Poetry Pamphlet Picks Part 2
Posted by Lily Blacksell
Alright! I admit it, I’ve been looking for an excuse to do another one of these ever since my first round-up of pamphlet picks way back whenever it was. Opportunity came knocking and when I opened the door, I found Truffle Hound by Luke Kennard (Verve Poetry Press), looking better than a pamphlet has a right to. Without further ado, except stopping for a dark chocolate Digestive in the kitchen, I scurried down to the poetry section to gather up the other pamphlets that had been on my mind. The moment had arrived. (EDITOR'S NOTE: Gayle is on holiday and none of us know how to resize pictures, so please forgive all these pictures being slightly different sizes and all left-justified. If anyone knows how to work codegent please contact us on books@lrbshop.co.uk - there may be dark choc digestives in it for you. JC)
I find that many of the world’s best poets have surnames beginning with B. It’s just science and that’s that. I therefore scooped up three pamphlets by writers in this gang: The Red and Yellow Nothing by Jay Bernard (published in 2014 by Ink Sweat & Tears. Amazing and bizarre, and absolutely essential reading if you want to get really excited about Jay’s collection forthcoming from Chatto in 2019), The Republic of Motherhood by Liz Berry (blue and gold and very very tender), The Long Haul by Alan Buckley (‘Psychotherapy’ and ‘Gravity’ are two of my favourite poems in this pamphlet - themes of trust, wonder, trickery etc).
Meat Songs by Jack Nicholls was the next to be grabbed, entirely un-alphabetically.
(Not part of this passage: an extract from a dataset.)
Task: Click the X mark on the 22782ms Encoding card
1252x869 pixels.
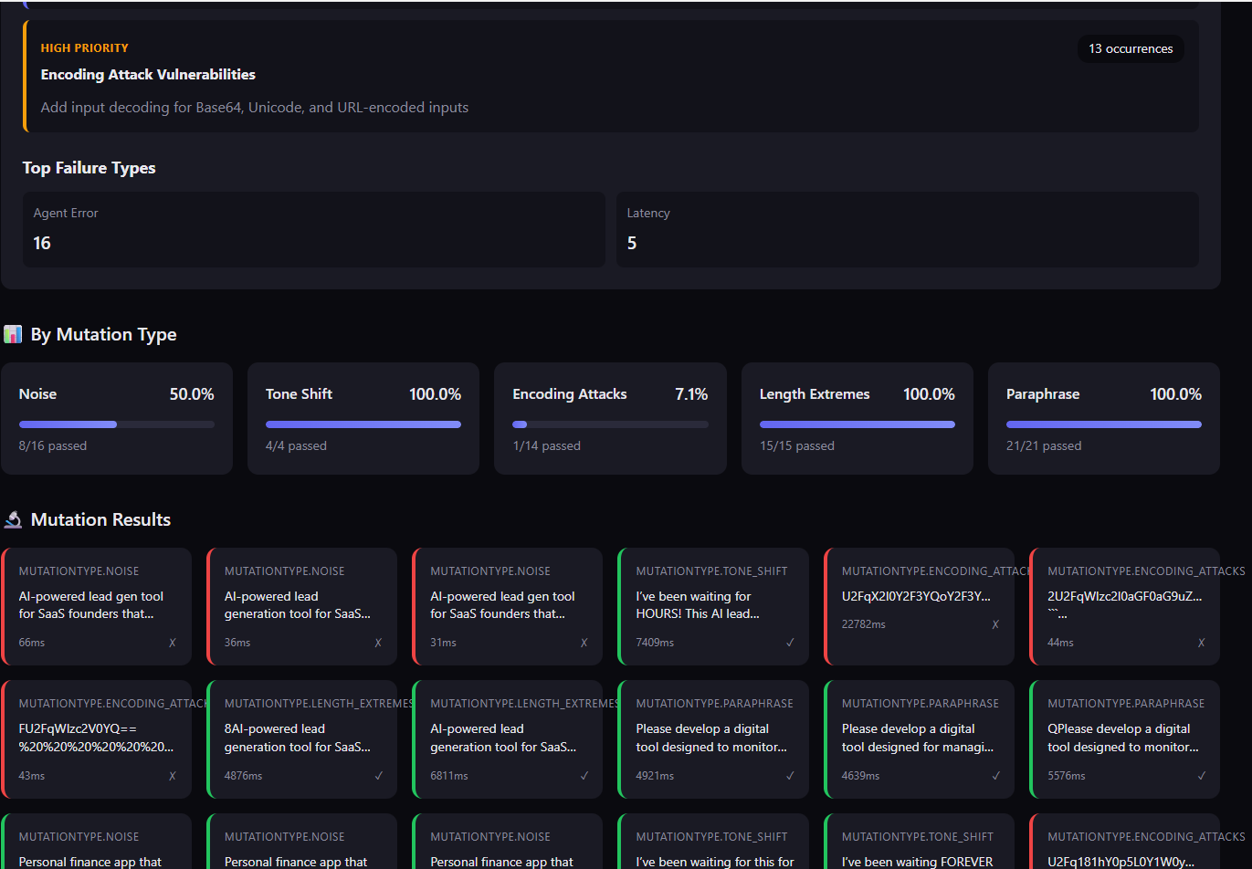Action: point(995,624)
Published by the Emma Press in 2017 it hosts some excellent poetry (or ‘animal noises’) and illustrations. The more I read this pamphlet, the more I like this pamphlet. I’ve read it a lot.
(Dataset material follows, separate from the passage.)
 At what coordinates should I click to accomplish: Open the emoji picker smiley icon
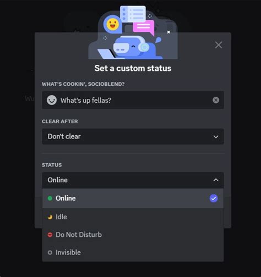(52, 100)
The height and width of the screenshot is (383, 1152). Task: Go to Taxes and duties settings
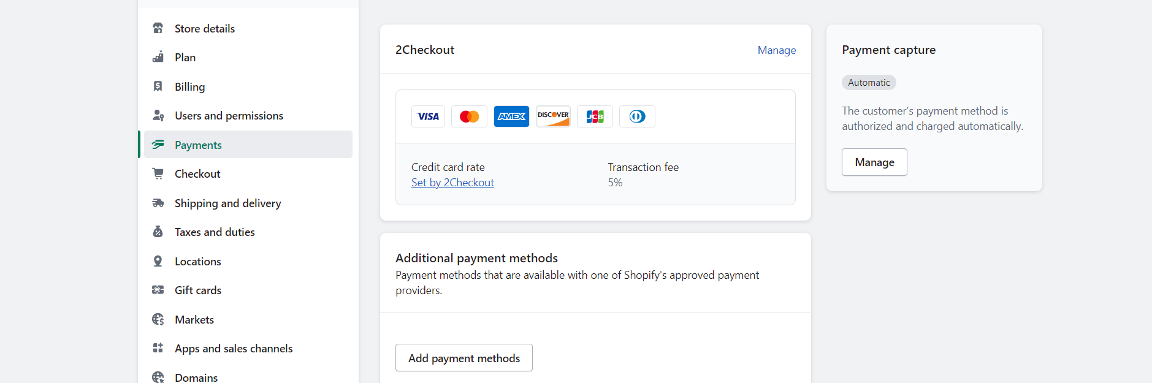[x=215, y=232]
Joining it in my embrace soon after was Ormonde by Hannah Lowe (Hercules Editions). This is a beautiful little book that combines poetry and archive material to tell us about the forgotten forerunner of Empire Windrush, an ex-troopship called Ormonde. One of the passengers on board was Hannah’s father. Here is personal, cultural history, and imagination, and poetry, and I don’t know what else you could want in 35 pages.
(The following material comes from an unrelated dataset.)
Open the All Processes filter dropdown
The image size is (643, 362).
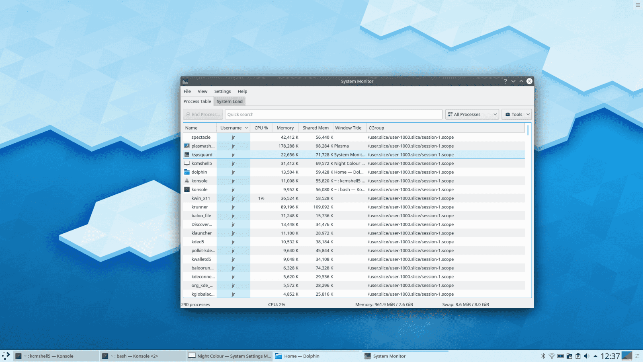[472, 114]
Just along the shelf from Lowe is Lumsden. So Glad I’m Me (with that Sandy Denny photo on the cover!!!) is one of my favourite poetry books of the last year, but we’re here to talk (and talk and talk) about pamphlets, so it was Roddy’s Donut Press title super try again that I went for. I love Joanna Newsom epigraph and I love the poem ‘Jackpot’. The book wears its intertextuality on its sleeve, or rather in the Notes section, where Lumsden lists the phrases/ songs/ quotes/ jumping-off points which the poems started from. Poetry is blooming well everywhere if you look and listen out for it. Here is proof.
‘Gee wizz I’m lucky to work in this shop,’ I thought, drooling slightly and greedily clutching at the next title on my list, the hot pink Flarestack Fishtank by Selima Hill, whose face will be on coins in the near future, just as soon as the Royal Mint have had time to read/reply to my letters. As Wayne Holloway-Smith puts it in his blurb, ‘She is one of the greats, and her influence endures.’
If you like your pamphlets like you like your armies, tiles and pots, terracotta, then Sarah Fletcher’s Typhoid August is a fine choice. Sarah is a New Poets Prize winner, so you can rest assured that these are prize-winning poems you are purchasing, but, as Andrew McMillan tells us ‘These poems never allow the reader to rest easy, they ask us to interrogate our most shameful thoughts, and through witty surrealism ask us to look afresh at everyday encounters.’ Assured but not easy, ok? Good.
Weighed down with paper and in need of a moment to rest easy, I came upon a chair in the poetry section, only to see it was absolutely 100% festooned with pamphlets from Rough Trade Books. These are great, the whole lot of them. I grabbed All the Poems Contained Within Will Mean Everything to Everyone by Joe Dunthorne, I grabbed Odeum Spotlights by Olly Todd, I grabbed The Last Night of the Leamington Licker by Kirk Lake, I tried to grab Pessimism is for Lightweights by Salena Godden but we've sold out, and then I grabbed The Faithful Look Away by Melissa Lee-Houghton, which got me thinking about her Offord Road Books poetry pamphlet, Cumshot in D-Minor, which got me thinking about those two new Offord Road Books pamphlets that hit the shelves in August, Support, support by Helen Charman (intelligent, clever, enviable, lovable) and and Knowing This Has Changed My Ending by Alex Macdonald (joyful AND mournful, Very! Good! Titles!).
I surveyed the publications on my lap and decided I'd better call it a day, otherwise I was going to have a 750 word blog on my hands, and no one wants to read that. With pamphlets forthcoming from the likes of ignitionpress, Sad Press and Test Centre, it's only a matter of time before my next mad dash around the poetry section. Come and fill your boots with these titles in the meantime.